Question 20. The following code trains a random forest and plots feature importance. Identify and fix the bug that would cause the feature importance plot to display incorrectly.

from sklearn.ensemble import RandomForestClassifier
import matplotlib.pyplot as plt
import pandas as pd

features = ['income', 'age', 'credit_score', 'months_employed']
rf = RandomForestClassifier(n_estimators=100, random_state=42)
rf.fit(X_train, y_train)

# Bug is here:
importance_series = pd.Series(rf.feature_importances_, index=['a', 'b', 'c', 'd'])
importance_series.sort_values().plot(kind='barh')
plt.xlabel('Importance')
plt.title('Feature Importance')
plt.show()

Answer

The bug is in the `index` parameter when creating the Series. The feature importances are being labeled with `['a', 'b', 'c', 'd']` instead of the actual feature names. The correct line is:

importance_series = pd.Series(rf.feature_importances_, index=features)
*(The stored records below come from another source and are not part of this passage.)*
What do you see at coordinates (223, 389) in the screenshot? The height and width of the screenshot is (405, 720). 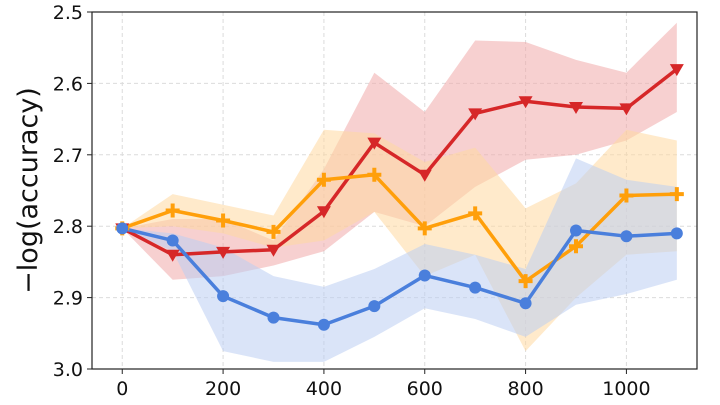 I see `x-tick-label: 200` at bounding box center [223, 389].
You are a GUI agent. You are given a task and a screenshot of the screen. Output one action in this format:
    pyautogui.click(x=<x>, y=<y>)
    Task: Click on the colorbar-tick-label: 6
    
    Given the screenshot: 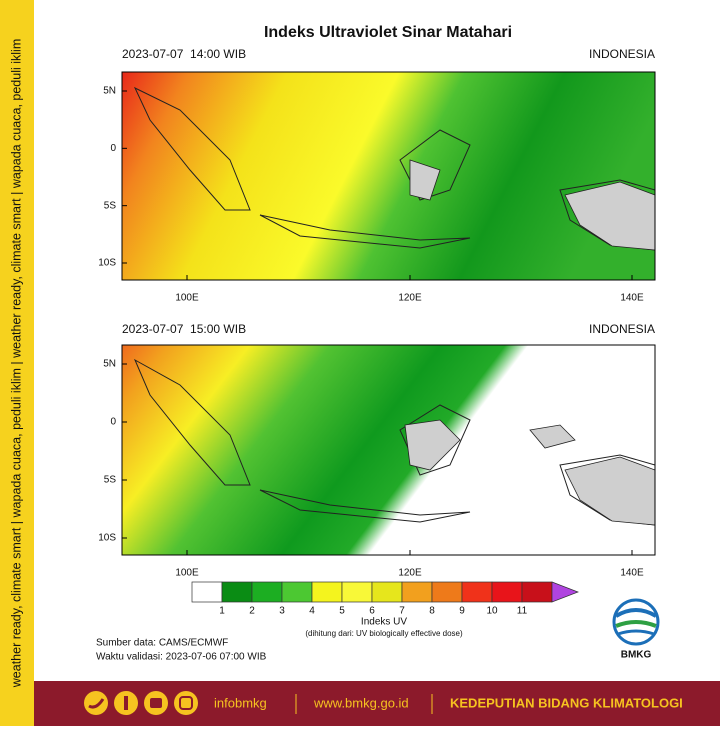 What is the action you would take?
    pyautogui.click(x=372, y=612)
This is a common and insidious bug because the code runs without errors — it produces a plot with bars labeled 'a', 'b', 'c', 'd' instead of the actual feature names. You might even interpret the results incorrectly if you assume the order matches your expectation. Always use the actual feature names when creating importance plots, and double-check that labels match by printing the importance values alongside their names.